What is expected: Extract every line of the material below and reproduce each one unchanged.

Records from a collection
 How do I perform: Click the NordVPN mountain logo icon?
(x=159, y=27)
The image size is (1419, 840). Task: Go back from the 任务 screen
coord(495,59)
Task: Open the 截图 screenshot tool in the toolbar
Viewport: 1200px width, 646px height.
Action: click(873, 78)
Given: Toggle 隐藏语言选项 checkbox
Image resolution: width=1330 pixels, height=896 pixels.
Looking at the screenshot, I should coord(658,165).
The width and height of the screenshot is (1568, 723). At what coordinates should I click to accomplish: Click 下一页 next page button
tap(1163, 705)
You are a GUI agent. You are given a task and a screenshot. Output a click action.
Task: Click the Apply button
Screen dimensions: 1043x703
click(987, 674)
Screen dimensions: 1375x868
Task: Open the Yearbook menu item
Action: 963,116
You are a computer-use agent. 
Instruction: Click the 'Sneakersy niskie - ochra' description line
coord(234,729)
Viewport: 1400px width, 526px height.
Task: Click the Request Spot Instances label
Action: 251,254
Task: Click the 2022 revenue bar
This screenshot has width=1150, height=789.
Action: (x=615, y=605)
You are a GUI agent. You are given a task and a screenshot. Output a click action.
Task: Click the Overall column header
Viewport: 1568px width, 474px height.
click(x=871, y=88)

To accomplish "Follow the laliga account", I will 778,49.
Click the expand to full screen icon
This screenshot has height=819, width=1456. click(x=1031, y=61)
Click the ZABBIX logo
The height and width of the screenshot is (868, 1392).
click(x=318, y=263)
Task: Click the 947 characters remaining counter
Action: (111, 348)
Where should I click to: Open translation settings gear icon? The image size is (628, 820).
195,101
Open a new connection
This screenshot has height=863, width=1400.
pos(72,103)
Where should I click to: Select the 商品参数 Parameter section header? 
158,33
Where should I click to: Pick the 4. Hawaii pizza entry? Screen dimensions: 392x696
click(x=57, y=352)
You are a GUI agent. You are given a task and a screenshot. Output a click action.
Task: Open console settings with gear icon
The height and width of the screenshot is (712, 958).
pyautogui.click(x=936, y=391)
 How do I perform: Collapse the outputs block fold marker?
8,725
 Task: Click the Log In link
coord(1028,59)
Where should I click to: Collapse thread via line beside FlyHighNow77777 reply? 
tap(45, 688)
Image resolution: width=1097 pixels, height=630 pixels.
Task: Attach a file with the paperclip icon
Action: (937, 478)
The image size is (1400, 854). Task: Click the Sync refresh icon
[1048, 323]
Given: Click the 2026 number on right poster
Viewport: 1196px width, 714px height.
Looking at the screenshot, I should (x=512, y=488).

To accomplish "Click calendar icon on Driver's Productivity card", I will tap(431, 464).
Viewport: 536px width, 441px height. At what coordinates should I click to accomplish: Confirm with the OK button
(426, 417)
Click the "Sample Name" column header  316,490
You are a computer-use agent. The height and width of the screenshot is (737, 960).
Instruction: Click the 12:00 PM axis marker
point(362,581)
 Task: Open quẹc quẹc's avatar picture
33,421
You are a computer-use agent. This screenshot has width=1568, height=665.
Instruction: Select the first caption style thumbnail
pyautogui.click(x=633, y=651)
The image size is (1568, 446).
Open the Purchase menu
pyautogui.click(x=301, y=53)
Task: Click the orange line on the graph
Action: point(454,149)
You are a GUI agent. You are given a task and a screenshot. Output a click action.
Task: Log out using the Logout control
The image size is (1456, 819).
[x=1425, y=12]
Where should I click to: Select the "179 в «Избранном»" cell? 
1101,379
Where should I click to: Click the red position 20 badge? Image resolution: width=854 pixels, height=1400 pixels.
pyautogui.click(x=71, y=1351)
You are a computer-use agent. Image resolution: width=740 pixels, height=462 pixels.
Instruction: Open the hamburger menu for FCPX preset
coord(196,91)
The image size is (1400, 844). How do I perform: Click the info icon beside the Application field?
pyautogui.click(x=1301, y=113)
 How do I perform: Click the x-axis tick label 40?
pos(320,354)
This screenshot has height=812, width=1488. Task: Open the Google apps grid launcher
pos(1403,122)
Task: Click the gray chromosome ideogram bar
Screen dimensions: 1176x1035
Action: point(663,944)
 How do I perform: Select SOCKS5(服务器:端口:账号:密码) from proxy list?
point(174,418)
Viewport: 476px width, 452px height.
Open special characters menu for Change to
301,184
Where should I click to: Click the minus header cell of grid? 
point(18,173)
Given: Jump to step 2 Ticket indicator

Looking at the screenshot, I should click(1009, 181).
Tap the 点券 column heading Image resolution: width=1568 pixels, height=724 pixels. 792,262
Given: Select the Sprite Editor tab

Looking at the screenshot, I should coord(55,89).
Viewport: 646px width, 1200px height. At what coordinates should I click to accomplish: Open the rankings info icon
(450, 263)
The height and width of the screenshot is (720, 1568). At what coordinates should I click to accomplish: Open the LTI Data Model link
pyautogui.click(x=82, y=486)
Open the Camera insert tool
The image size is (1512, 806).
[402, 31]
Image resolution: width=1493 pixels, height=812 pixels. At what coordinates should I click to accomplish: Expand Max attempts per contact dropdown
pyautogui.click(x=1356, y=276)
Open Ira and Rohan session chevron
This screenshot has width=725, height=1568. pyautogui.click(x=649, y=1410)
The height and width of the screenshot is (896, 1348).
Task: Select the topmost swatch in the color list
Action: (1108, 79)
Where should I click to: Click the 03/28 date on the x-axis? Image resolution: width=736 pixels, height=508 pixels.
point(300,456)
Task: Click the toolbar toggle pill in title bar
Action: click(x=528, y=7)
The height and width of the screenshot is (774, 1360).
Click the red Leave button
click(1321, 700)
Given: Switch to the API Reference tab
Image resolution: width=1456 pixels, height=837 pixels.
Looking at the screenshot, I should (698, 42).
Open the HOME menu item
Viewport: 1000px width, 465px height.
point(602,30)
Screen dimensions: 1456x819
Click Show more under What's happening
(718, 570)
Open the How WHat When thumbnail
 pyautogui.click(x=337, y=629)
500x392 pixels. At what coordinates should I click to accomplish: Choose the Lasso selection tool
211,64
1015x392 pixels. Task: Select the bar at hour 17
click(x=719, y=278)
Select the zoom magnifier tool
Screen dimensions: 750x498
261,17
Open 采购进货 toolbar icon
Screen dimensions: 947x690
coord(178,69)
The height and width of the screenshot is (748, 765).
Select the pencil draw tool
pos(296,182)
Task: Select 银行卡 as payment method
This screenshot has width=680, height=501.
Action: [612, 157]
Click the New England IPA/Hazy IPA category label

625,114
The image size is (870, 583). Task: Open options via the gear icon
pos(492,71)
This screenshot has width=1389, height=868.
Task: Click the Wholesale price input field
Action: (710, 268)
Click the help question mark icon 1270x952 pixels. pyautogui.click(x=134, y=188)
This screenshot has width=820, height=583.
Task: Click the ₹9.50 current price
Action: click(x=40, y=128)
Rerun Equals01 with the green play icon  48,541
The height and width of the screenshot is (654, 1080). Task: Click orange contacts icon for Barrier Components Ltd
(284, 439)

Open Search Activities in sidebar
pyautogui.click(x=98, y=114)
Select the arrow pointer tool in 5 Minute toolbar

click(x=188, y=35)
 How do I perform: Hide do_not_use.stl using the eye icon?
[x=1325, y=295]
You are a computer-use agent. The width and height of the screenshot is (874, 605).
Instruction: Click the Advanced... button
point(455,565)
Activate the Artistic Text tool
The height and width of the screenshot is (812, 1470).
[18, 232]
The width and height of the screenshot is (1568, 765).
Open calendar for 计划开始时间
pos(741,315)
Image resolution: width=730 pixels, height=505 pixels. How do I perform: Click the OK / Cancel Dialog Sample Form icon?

Correct result:
 How do I perform: Click the NordVPN mountain logo icon?
(x=159, y=27)
The image size is (1419, 840). Task: Go back from the 任务 screen
coord(495,59)
Task: Open the 截图 screenshot tool in the toolbar
Viewport: 1200px width, 646px height.
Action: click(873, 78)
Given: Toggle 隐藏语言选项 checkbox
Image resolution: width=1330 pixels, height=896 pixels.
Looking at the screenshot, I should coord(658,165).
The width and height of the screenshot is (1568, 723). At what coordinates should I click to accomplish: Click 下一页 next page button
tap(1163, 705)
You are a GUI agent. You are given a task and a screenshot. Output a click action.
Task: Click the Apply button
Screen dimensions: 1043x703
click(987, 674)
Screen dimensions: 1375x868
Task: Open the Yearbook menu item
Action: 963,116
You are a computer-use agent. 
Instruction: Click the 'Sneakersy niskie - ochra' description line
coord(234,729)
Viewport: 1400px width, 526px height.
Task: Click the Request Spot Instances label
Action: 251,254
Task: Click the 2022 revenue bar
This screenshot has width=1150, height=789.
Action: (x=615, y=605)
You are a GUI agent. You are given a task and a screenshot. Output a click action.
Task: Click the Overall column header
Viewport: 1568px width, 474px height.
click(x=871, y=88)

To accomplish "Follow the laliga account", I will 778,49.
Click the expand to full screen icon
This screenshot has height=819, width=1456. click(x=1031, y=61)
Click the ZABBIX logo
The height and width of the screenshot is (868, 1392).
click(x=318, y=263)
Task: Click the 947 characters remaining counter
Action: (111, 348)
Where should I click to: Open translation settings gear icon? The image size is (628, 820).
195,101
Open a new connection
This screenshot has height=863, width=1400.
pos(72,103)
Where should I click to: Select the 商品参数 Parameter section header? 
158,33
Where should I click to: Pick the 4. Hawaii pizza entry? Screen dimensions: 392x696
click(x=57, y=352)
You are a GUI agent. You are given a task and a screenshot. Output a click action.
Task: Open console settings with gear icon
The height and width of the screenshot is (712, 958).
pyautogui.click(x=936, y=391)
 How do I perform: Collapse the outputs block fold marker?
8,725
 Task: Click the Log In link
coord(1028,59)
Where should I click to: Collapse thread via line beside FlyHighNow77777 reply? 
tap(45, 688)
Image resolution: width=1097 pixels, height=630 pixels.
Task: Attach a file with the paperclip icon
Action: (937, 478)
The image size is (1400, 854). Task: Click the Sync refresh icon
[1048, 323]
Given: Click the 2026 number on right poster
Viewport: 1196px width, 714px height.
Looking at the screenshot, I should (x=512, y=488).

To accomplish "Click calendar icon on Driver's Productivity card", I will tap(431, 464).
Viewport: 536px width, 441px height. At what coordinates should I click to accomplish: Confirm with the OK button
(426, 417)
Click the "Sample Name" column header  316,490
You are a computer-use agent. The height and width of the screenshot is (737, 960).
Instruction: Click the 12:00 PM axis marker
point(362,581)
 Task: Open quẹc quẹc's avatar picture
33,421
You are a computer-use agent. This screenshot has width=1568, height=665.
Instruction: Select the first caption style thumbnail
pyautogui.click(x=633, y=651)
The image size is (1568, 446).
Open the Purchase menu
pyautogui.click(x=301, y=53)
Task: Click the orange line on the graph
Action: point(454,149)
You are a GUI agent. You are given a task and a screenshot. Output a click action.
Task: Log out using the Logout control
The image size is (1456, 819).
[x=1425, y=12]
Where should I click to: Select the "179 в «Избранном»" cell? 
1101,379
Where should I click to: Click the red position 20 badge? Image resolution: width=854 pixels, height=1400 pixels.
pyautogui.click(x=71, y=1351)
You are a computer-use agent. Image resolution: width=740 pixels, height=462 pixels.
Instruction: Open the hamburger menu for FCPX preset
coord(196,91)
The image size is (1400, 844). How do I perform: Click the info icon beside the Application field?
pyautogui.click(x=1301, y=113)
 How do I perform: Click the x-axis tick label 40?
pos(320,354)
This screenshot has height=812, width=1488. Task: Open the Google apps grid launcher
pos(1403,122)
Task: Click the gray chromosome ideogram bar
Screen dimensions: 1176x1035
Action: point(663,944)
 How do I perform: Select SOCKS5(服务器:端口:账号:密码) from proxy list?
point(174,418)
Viewport: 476px width, 452px height.
Open special characters menu for Change to
301,184
Where should I click to: Click the minus header cell of grid? 
point(18,173)
Given: Jump to step 2 Ticket indicator

Looking at the screenshot, I should click(1009, 181).
Tap the 点券 column heading Image resolution: width=1568 pixels, height=724 pixels. 792,262
Given: Select the Sprite Editor tab

Looking at the screenshot, I should coord(55,89).
Viewport: 646px width, 1200px height. At what coordinates should I click to accomplish: Open the rankings info icon
(450, 263)
The height and width of the screenshot is (720, 1568). At what coordinates should I click to accomplish: Open the LTI Data Model link
pyautogui.click(x=82, y=486)
Open the Camera insert tool
The image size is (1512, 806).
[402, 31]
Image resolution: width=1493 pixels, height=812 pixels. At what coordinates should I click to accomplish: Expand Max attempts per contact dropdown
pyautogui.click(x=1356, y=276)
Open Ira and Rohan session chevron
This screenshot has width=725, height=1568. pyautogui.click(x=649, y=1410)
The height and width of the screenshot is (896, 1348).
Task: Select the topmost swatch in the color list
Action: (1108, 79)
Where should I click to: Click the 03/28 date on the x-axis? Image resolution: width=736 pixels, height=508 pixels.
point(300,456)
Task: Click the toolbar toggle pill in title bar
Action: click(x=528, y=7)
The height and width of the screenshot is (774, 1360).
Click the red Leave button
click(1321, 700)
Given: Switch to the API Reference tab
Image resolution: width=1456 pixels, height=837 pixels.
Looking at the screenshot, I should (698, 42).
Open the HOME menu item
Viewport: 1000px width, 465px height.
point(602,30)
Screen dimensions: 1456x819
Click Show more under What's happening
(718, 570)
Open the How WHat When thumbnail
 pyautogui.click(x=337, y=629)
500x392 pixels. At what coordinates should I click to accomplish: Choose the Lasso selection tool
211,64
1015x392 pixels. Task: Select the bar at hour 17
click(x=719, y=278)
Select the zoom magnifier tool
Screen dimensions: 750x498
261,17
Open 采购进货 toolbar icon
Screen dimensions: 947x690
coord(178,69)
The height and width of the screenshot is (748, 765).
Select the pencil draw tool
pos(296,182)
Task: Select 银行卡 as payment method
This screenshot has width=680, height=501.
Action: [612, 157]
Click the New England IPA/Hazy IPA category label

625,114
The image size is (870, 583). Task: Open options via the gear icon
pos(492,71)
This screenshot has width=1389, height=868.
Task: Click the Wholesale price input field
Action: (710, 268)
Click the help question mark icon 1270x952 pixels. pyautogui.click(x=134, y=188)
This screenshot has width=820, height=583.
Task: Click the ₹9.50 current price
Action: click(x=40, y=128)
Rerun Equals01 with the green play icon  48,541
The height and width of the screenshot is (654, 1080). Task: Click orange contacts icon for Barrier Components Ltd
(284, 439)

Open Search Activities in sidebar
pyautogui.click(x=98, y=114)
Select the arrow pointer tool in 5 Minute toolbar

click(x=188, y=35)
 How do I perform: Hide do_not_use.stl using the eye icon?
[x=1325, y=295]
You are a computer-use agent. The width and height of the screenshot is (874, 605).
Instruction: Click the Advanced... button
point(455,565)
Activate the Artistic Text tool
The height and width of the screenshot is (812, 1470).
[18, 232]
The width and height of the screenshot is (1568, 765).
Open calendar for 计划开始时间
pos(741,315)
Image resolution: width=730 pixels, height=505 pixels. How do I perform: Click the OK / Cancel Dialog Sample Form icon?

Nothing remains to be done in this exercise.